[Stored items]
[Start of section]
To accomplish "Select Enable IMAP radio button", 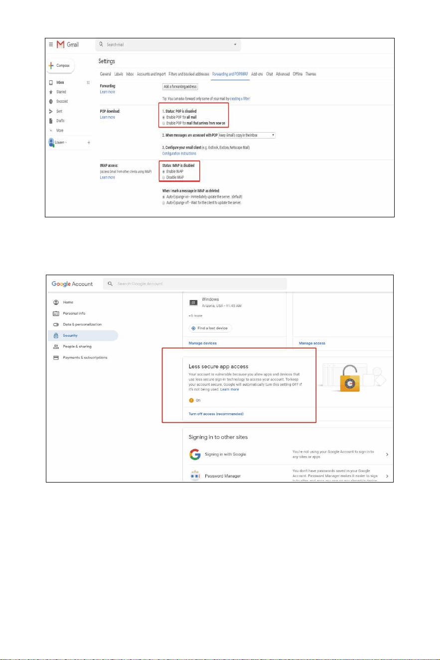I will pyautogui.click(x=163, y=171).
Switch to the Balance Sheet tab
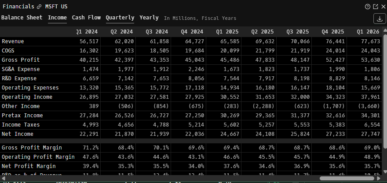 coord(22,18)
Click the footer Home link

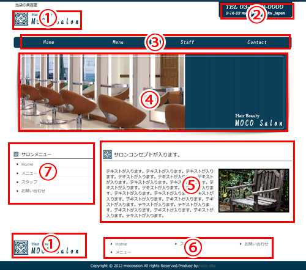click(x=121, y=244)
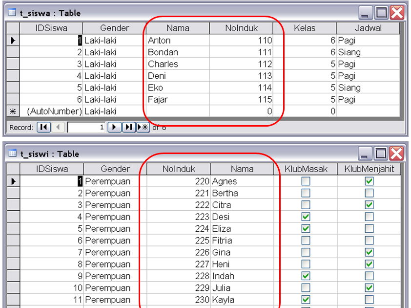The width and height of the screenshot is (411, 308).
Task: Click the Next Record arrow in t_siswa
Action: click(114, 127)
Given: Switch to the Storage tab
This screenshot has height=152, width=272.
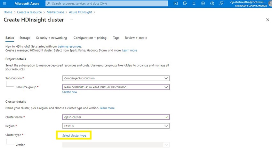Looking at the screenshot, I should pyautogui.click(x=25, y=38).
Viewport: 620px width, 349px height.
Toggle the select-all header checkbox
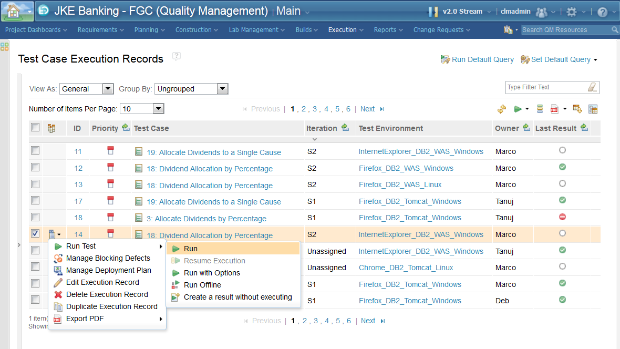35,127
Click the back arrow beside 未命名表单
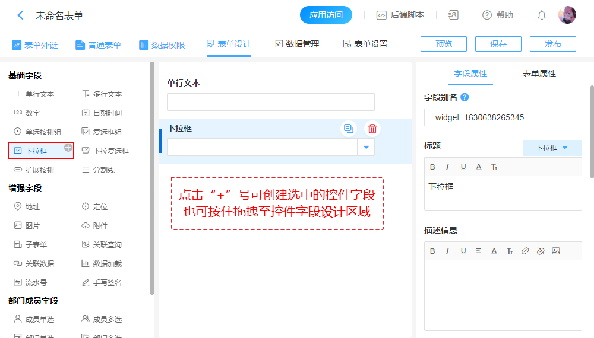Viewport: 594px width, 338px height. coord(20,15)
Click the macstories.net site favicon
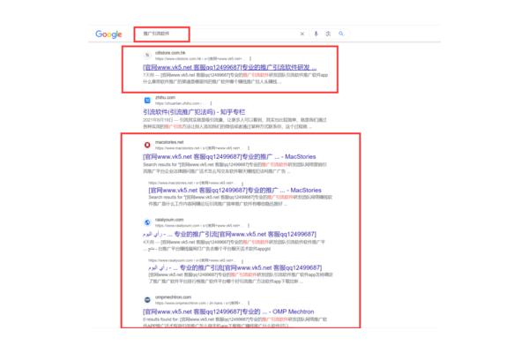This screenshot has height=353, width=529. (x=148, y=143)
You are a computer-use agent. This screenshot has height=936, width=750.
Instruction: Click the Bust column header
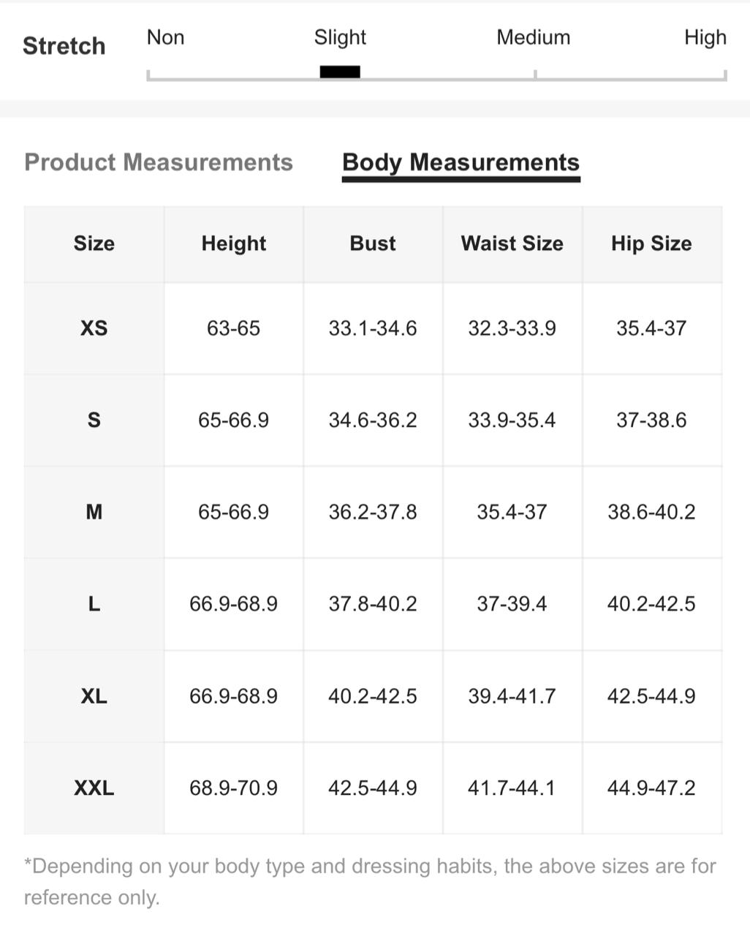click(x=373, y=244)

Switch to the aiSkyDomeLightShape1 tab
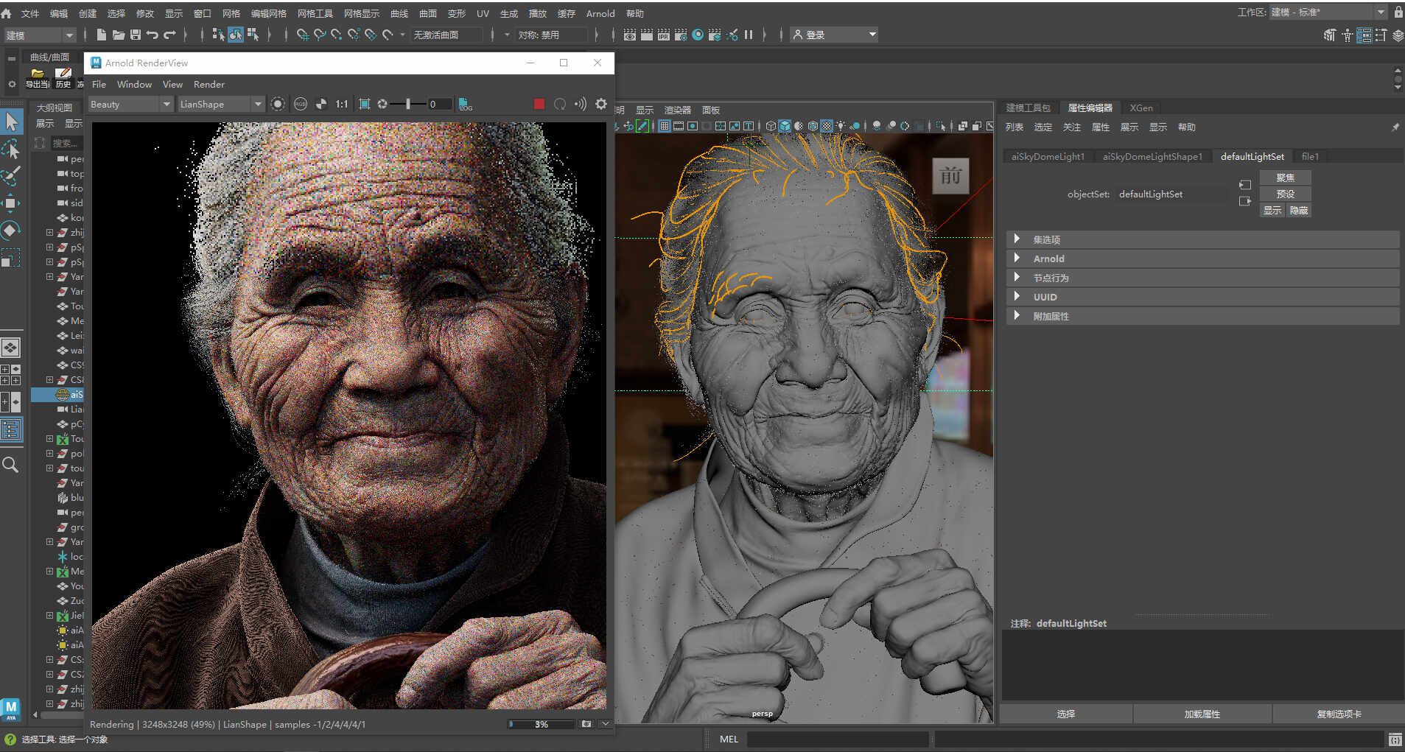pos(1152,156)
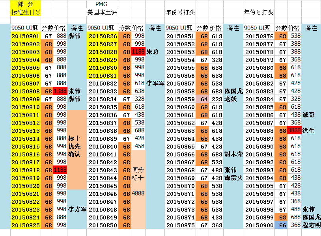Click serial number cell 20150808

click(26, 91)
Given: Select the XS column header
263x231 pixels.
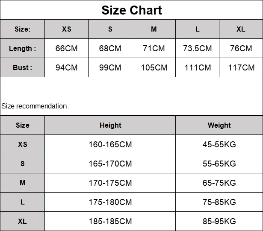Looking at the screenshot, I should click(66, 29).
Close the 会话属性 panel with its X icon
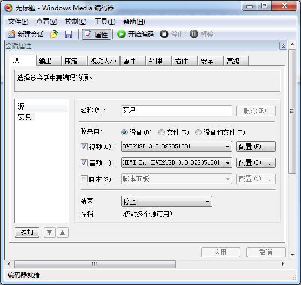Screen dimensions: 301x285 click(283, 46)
[End of section]
[Start of section]
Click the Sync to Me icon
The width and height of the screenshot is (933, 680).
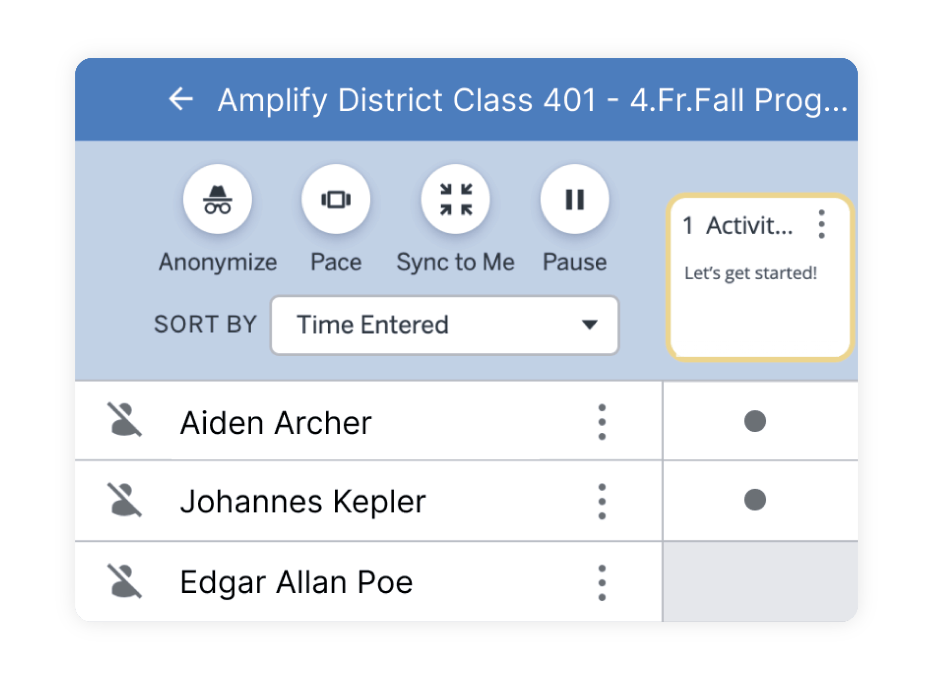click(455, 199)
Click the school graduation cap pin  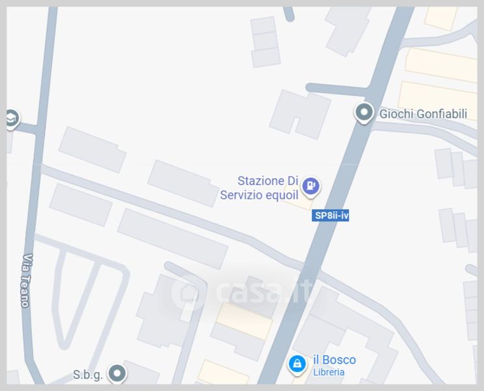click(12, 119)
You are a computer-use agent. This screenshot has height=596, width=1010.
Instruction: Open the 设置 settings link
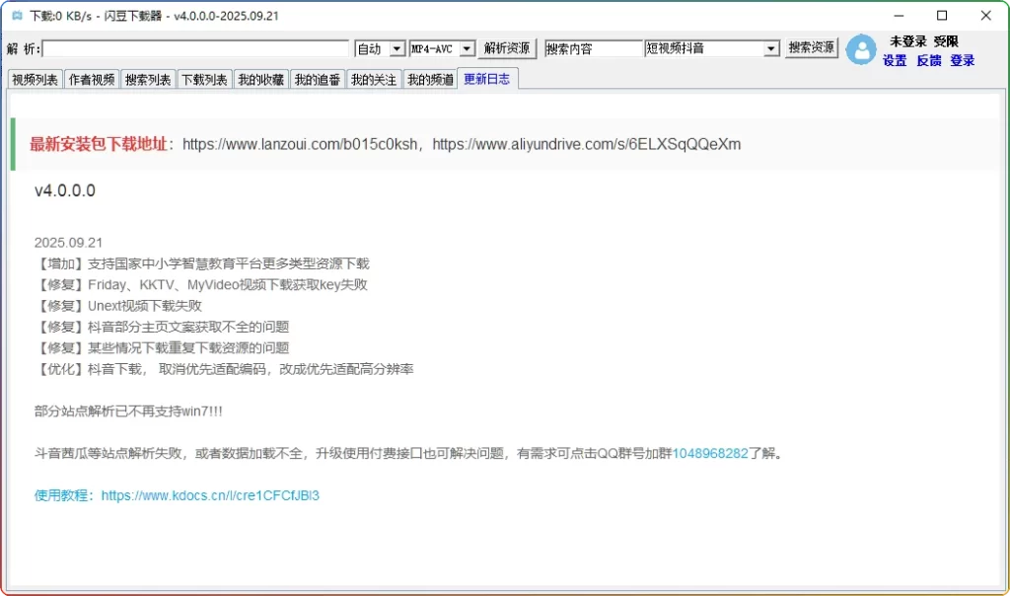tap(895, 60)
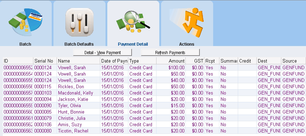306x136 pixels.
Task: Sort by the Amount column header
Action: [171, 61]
[End of section]
**WHAT THIS TASK INVOLVES**
Search each line of the data above for "computer", and copy the lines where it occurs.

**FINISHED EXERCISE**
You are a computer-use agent. This screenshot has height=936, width=750.
You are a computer-use agent. This screenshot has height=596, width=1010.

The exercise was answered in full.